Am 21. November 1947 hatte das Stück seine Uraufführung an den Hamburger Kammerspielen. Für die Theaterbesucher ein äußerst bewegender Abend, denn die Intendantin Ida Ehre informierte sie vor der Aufführung von Borcherts Tod, der am Vorabend im Alter von 26 Jahren in einem Schweizer Spital verstorben war. Minutenlanges Schweigen ehe sich der Vorhang hob. Dann erlebte das Publikum den jungen Schauspieler Hans Quest - ihm hatte Borchert das Stück gewidmet – in der Rolle des grauen Soldatengespenstes Beckmann, hungernd, frierend, mit einem steifen Bein und einer Gasmaskenbrille, der in seiner Angst und Verzweiflung immer wieder schreit: „Gibt denn keiner Antwort?“

1947 erschien auch eine Hörspielfassung (Nordwestdeutscher Rundfunk), ebenfalls mit Hans Quest als Beckmann-Sprecher.
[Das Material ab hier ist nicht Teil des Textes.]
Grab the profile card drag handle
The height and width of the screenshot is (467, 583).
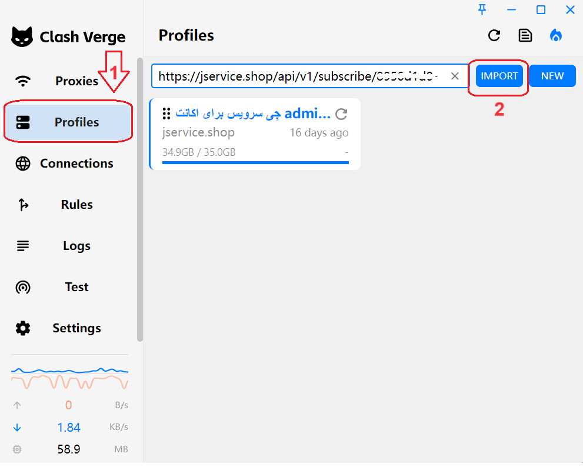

Dazu mit einer Einführung von Ernst Schnabel (Chefdramaturg des NWDR). Diese historische Fassung liegt nun als Audio-CD – ein Stück deutscher Literatur- und Rundfunkgeschichte der unmittelbaren Nachkriegszeit.

Bewertung vom 21.10.2020

Hitchcock


ausgezeichnet

Der britische Meisterregisseur Alfred Hitchcock (1899-1980) gilt als „Master of Supense", als Meister in der Kunst, Spannung zu erzeugen. Keiner verstand es so, mit den Ängsten der Menschen zu spielen wie er. Mit seinen Thrillern „Psycho“ oder „Die Vögel“ jagte er Kinozuschauern in aller Welt einen Schauer über den Rücken.
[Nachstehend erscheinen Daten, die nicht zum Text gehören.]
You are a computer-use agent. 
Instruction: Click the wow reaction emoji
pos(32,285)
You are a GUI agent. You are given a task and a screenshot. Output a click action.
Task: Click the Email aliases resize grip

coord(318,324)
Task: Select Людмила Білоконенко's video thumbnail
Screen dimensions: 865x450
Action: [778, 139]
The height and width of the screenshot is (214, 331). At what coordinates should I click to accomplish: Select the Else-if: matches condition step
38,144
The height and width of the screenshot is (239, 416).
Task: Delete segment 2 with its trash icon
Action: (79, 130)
Seine Filme gehören heute noch zum festen Bestandteil der Fernsehsender. Im Delius Klasing Verlag ist nun eine umfangreiche und reich illustrierte Dokumentation erschienen. Sie zeichnet Hitchcocks komplette künstlerische Laufbahn nach – unterteilt in die sechs Dekaden seines Schaffens von den 1920er bis zu den 1970er Jahren. Am Anfang werden auch die Filmjahre „Hitchcock vor Hitchcock (1899-1925)“ kurz beleuchtet. Hitchcocks lange Schaffenszeit wird dann in den „englischen“ bzw. „amerikanischen“ Hitchcock unter-teilt.
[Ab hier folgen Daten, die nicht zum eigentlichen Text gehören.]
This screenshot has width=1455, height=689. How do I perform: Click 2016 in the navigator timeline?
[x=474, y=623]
Die Anfänge waren noch stark von der Stummfilmära geprägt, ehe ihm dann in den 1930er Jahren in England u.a. mit „Der Mann, der zuviel wusste“ der Durchbruch gelang. In Hollywood stieß Hitchcock zunächst auf Schwierigkeiten. Hitchcock verstand es jedoch immer besser, klare und dynamische Bilder für die zweidimensionale Leinwand zu komponieren, dabei schnitt er seine Filme weniger im Schneideraum sondern im Kopf. Mit seinen Klassikern „Das Fenster zum Hof“, „Vertigo“, „Marnie“, „Die Vögel“ oder „Psycho“ erlangte er schließlich Weltruhm.

Der Altmeister drehte insgesamt 53 Filme, die alle detailliert vorgestellt werden - von „Irr-garten der Leidenschaft“ (1925) bis „Familiengrab“ (1976). Zu jedem der 53 Filme gibt es zunächst ein allgemeines Datenblatt, das über Jahr, Dauer, Dreharbeiten, Buch, Kamera, Schnitt, Musik, Produktion, Musik usw. und natürlich über Darsteller informiert. Die anschließenden fundierten Erläuterungen (u.a. Vorgeschichte, Inhalt, Rezeption) und Betrachtungen geben weitere ausführliche Auskünfte. Außerdem gibt es Porträts zu besonderen Akteuren, wie dem Schauspieler James Stewart oder der Kostümbildnerin Edith Edith Head. Die Texte werden durch zahlreiche (auch ganzseitige) Abbildungen illustriert.

Im umfangreichen Anhang finden sich ein Überblick zu seinem Nachlass „Hitchcock nach Hitchcock“, ein Glossar, eine kleine Bibliografie und ein Register. Eine wunderbare und äußerst informative Alfred-Hitchcock-„Bibel“, die keine Wünsche offen lässt.